RECORDS FOR PROCESSING:
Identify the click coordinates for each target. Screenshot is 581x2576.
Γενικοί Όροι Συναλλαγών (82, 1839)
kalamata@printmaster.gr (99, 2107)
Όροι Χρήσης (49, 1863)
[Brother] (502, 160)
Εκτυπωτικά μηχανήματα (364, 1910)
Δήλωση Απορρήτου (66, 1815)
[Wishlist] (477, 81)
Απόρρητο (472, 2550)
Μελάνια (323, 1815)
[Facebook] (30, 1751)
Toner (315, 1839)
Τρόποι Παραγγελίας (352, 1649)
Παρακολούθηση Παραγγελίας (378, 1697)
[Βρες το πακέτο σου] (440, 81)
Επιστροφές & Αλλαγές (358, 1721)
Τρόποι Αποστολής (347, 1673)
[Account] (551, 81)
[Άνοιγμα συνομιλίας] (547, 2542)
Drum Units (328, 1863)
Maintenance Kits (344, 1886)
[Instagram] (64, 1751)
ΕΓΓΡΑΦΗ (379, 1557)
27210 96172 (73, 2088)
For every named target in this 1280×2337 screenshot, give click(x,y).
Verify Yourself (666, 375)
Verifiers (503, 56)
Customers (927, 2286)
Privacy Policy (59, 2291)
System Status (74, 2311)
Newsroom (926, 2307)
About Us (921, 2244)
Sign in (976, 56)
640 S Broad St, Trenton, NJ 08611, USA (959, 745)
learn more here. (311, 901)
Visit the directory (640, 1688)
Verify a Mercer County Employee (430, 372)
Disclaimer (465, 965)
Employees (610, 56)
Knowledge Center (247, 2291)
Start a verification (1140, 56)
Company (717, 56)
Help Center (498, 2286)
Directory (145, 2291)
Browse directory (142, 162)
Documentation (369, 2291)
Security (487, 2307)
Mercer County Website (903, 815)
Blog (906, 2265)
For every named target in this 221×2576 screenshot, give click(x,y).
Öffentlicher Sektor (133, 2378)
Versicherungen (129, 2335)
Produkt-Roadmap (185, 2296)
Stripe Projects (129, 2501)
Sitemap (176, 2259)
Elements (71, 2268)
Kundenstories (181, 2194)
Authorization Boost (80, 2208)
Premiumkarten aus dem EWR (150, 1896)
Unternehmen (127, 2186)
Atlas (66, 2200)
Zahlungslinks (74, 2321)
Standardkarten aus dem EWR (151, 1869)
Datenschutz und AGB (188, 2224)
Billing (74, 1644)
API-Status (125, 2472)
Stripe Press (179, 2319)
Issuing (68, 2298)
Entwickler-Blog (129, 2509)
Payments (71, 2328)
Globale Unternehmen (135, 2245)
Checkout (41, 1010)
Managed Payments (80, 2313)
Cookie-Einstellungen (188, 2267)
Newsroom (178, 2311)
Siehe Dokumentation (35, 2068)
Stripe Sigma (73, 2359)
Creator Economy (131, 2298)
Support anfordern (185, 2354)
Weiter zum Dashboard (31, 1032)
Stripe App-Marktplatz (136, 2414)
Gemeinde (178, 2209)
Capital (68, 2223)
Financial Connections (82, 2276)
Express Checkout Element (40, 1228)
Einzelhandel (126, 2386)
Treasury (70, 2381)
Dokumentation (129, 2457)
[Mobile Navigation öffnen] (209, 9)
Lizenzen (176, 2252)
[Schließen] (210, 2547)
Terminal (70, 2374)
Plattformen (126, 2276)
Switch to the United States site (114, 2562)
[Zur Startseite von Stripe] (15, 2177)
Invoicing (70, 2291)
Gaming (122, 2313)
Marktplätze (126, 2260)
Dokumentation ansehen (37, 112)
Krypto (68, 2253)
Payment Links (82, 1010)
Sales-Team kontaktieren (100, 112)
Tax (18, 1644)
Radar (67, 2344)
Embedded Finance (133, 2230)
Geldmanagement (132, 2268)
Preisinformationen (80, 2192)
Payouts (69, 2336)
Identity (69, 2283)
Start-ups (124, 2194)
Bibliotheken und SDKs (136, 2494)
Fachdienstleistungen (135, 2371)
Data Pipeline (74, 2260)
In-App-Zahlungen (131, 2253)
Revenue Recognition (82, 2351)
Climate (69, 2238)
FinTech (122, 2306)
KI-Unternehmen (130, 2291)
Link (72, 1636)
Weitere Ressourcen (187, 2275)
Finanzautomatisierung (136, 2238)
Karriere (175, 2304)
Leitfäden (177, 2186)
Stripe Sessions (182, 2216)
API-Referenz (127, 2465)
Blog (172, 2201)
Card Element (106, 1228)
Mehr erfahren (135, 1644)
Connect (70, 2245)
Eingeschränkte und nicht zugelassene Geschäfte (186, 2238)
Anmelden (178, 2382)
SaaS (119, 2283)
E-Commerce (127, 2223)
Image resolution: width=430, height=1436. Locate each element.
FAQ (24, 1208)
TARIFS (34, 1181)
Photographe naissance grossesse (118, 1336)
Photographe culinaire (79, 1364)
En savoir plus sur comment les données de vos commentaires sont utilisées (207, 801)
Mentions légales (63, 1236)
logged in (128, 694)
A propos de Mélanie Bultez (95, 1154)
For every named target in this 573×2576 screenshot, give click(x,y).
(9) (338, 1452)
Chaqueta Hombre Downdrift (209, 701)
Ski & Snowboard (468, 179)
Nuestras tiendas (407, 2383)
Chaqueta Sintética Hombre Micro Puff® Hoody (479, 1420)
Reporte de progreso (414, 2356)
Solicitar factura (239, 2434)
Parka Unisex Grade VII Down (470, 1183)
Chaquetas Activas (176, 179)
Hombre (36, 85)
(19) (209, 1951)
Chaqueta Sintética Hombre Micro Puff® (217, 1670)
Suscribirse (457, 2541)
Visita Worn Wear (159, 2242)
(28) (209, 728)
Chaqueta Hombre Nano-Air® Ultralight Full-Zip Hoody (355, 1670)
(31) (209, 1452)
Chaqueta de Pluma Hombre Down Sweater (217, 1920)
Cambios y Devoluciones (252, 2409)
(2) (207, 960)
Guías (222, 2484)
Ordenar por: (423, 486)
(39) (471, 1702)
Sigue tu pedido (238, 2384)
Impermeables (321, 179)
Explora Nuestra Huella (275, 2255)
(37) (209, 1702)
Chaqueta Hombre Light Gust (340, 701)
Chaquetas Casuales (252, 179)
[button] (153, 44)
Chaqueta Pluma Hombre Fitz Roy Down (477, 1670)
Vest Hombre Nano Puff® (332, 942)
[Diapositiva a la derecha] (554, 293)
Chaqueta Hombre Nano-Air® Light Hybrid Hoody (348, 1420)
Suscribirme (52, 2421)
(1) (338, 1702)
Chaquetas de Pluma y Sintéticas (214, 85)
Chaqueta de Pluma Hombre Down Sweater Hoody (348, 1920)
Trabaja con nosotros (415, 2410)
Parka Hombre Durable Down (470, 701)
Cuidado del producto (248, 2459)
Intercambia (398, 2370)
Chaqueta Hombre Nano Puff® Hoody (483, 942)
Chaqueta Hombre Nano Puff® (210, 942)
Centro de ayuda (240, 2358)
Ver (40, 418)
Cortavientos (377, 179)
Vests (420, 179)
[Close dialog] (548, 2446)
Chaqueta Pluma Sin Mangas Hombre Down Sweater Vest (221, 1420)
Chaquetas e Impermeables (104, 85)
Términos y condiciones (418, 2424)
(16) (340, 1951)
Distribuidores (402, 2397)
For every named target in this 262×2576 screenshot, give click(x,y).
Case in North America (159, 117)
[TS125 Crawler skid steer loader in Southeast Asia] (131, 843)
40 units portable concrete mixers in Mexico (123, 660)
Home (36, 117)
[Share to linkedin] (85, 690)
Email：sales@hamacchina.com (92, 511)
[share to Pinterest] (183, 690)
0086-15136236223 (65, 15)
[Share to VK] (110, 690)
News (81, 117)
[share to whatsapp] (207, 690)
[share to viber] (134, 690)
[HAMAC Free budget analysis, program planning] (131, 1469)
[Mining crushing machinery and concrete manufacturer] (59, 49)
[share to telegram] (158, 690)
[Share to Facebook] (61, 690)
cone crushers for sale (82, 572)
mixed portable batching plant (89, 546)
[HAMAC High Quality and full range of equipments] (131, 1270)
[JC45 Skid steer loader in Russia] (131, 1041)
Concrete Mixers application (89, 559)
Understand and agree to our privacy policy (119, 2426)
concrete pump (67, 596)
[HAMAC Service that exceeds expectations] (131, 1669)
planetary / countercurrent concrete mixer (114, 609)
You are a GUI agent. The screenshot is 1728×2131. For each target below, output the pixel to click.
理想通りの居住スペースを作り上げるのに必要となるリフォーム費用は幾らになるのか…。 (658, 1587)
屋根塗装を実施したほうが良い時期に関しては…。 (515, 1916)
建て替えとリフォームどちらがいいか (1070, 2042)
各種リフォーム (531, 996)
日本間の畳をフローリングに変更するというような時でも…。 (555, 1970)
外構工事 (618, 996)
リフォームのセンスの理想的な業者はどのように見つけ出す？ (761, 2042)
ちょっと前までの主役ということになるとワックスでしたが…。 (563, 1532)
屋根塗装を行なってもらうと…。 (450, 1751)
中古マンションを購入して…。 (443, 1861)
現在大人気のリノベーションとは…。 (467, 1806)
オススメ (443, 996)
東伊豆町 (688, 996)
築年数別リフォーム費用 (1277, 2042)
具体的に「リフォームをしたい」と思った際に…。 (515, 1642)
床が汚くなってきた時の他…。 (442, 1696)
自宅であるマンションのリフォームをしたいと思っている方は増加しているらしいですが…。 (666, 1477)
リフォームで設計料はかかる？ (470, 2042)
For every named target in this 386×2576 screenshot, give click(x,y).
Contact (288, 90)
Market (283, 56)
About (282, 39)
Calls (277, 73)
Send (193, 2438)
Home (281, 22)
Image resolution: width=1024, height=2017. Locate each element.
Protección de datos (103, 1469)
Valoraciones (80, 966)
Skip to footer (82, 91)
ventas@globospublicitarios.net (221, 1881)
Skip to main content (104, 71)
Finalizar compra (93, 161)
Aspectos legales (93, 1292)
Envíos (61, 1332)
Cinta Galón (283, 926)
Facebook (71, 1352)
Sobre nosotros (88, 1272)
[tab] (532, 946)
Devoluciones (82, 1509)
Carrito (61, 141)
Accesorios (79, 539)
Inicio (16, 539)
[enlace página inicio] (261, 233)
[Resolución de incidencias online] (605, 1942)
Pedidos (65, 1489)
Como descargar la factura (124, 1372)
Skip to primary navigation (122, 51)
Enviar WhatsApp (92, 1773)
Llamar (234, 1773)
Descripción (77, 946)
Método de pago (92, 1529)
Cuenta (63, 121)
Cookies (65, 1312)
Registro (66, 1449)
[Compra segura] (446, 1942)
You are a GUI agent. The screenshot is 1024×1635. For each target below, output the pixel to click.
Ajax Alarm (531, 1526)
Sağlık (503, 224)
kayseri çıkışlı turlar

AIM OF THE TASK: In the listing above, find the line containing "自宅であるマンションのリフォームをしたいと思っている方は増加しているらしいですが…。 (666, 1477)" and the line containing "Carrito (61, 141)", then retype both and every line between them exactly, with nothing else.

SOLUTION TO THE PROBLEM:
自宅であるマンションのリフォームをしたいと思っている方は増加しているらしいですが…。 (666, 1477)
リフォームで設計料はかかる？ (470, 2042)
For every named target in this 386×2576 screenshot, give click(x,y).
Contact (288, 90)
Market (283, 56)
About (282, 39)
Calls (277, 73)
Send (193, 2438)
Home (281, 22)
Image resolution: width=1024, height=2017. Locate each element.
Protección de datos (103, 1469)
Valoraciones (80, 966)
Skip to footer (82, 91)
ventas@globospublicitarios.net (221, 1881)
Skip to main content (104, 71)
Finalizar compra (93, 161)
Aspectos legales (93, 1292)
Envíos (61, 1332)
Cinta Galón (283, 926)
Facebook (71, 1352)
Sobre nosotros (88, 1272)
[tab] (532, 946)
Devoluciones (82, 1509)
Carrito (61, 141)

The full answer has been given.